Happy Friday! Thank you for all of the orders this week. :wave:


----------



## 034Motorsport (Apr 16, 2012)

Thank you for the continued orders! :heart:

We have a new article up on our site, featuring Keith's Audi TT RS with the 034Motorsport RS500 Turbo Kit & Tuning Package installed. Hope you enjoy the read! 

*Keith's Audi TT RS with RS500 Turbo Kit*



Keith purchased his Panther Black Audi TT RS in May of 2014 after seeing Matt Farrah's review of a modified example on /DRIVE. Initially drawn to the TT RS by it performance, rarity, and tunability, Keith decided to use his car for both daily-driving duties and weekends at the track. The need for functional upgrades which are effective on the street and track - paired with Keith's desire to push his car's performance to the next level - quickly brought him to 034Motorsport.

034Motorsport has been modifying turbocharged 5-cylinder Audi engines for over a decade, and developing performance products and tuning for the Audi TT RS since it first arrived in the USA. In addition to purchasing one of the first RS models in North America back in 2011, 034Motorsport also took delivery of the first and only Audi TT RS VLN Race Car to be delivered to the US from Germany, which later won the 25 Hours of Thunderhill. Needless to say, Keith had made it to the right corner of the internet!
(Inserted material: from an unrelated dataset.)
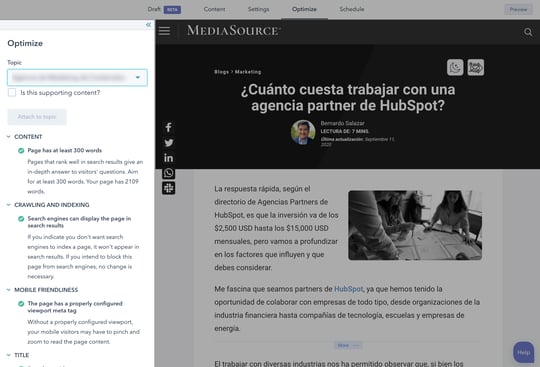Collapse the CONTENT section

[9, 137]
*Click Here to Continue Reading*


----------



## 034Motorsport (Apr 16, 2012)

Thank you for the continued orders! Don't forget to add our Billet Torque Arm Upgrade and Engine/Transmission Mount Pair as well if you're looking to further reduce drivetrain slop and wheel hop. :thumbup:


*Billet Aluminum MkV Volkswagen Golf/Jetta Dogbone Mount (Torque Arm) Upgrade*



*Density Line MkV Volkswagen Eos 2.0T & 3.2L Performance Engine Mount Pairs*




*Billet Aluminum MkV Volkswagen Eos 2.0T Engine/Transmission Mount Pair - Motorsport-Spec*


----------



## 034Motorsport (Apr 16, 2012)

Thank you for the orders!


----------



## 034Motorsport (Apr 16, 2012)

We're installing some of these today in our Service Department, and have them in-stock and ready to ship! :wave:


----------



## 034Motorsport (Apr 16, 2012)

Thank you to everyone who made it out to WinterFest 2016 this past Saturday at 034Motorsport! We put together a quick recap video from the event, and you can read more about it and see pictures here. :thumbup:

If you've ever wanted to check out the 034Motorsport Performance Facility but live too far away, this video is worth watching! We had the entire service side of our building open, and were giving guided tours of our Engineering, Machining, and Manufacturing Departments next door.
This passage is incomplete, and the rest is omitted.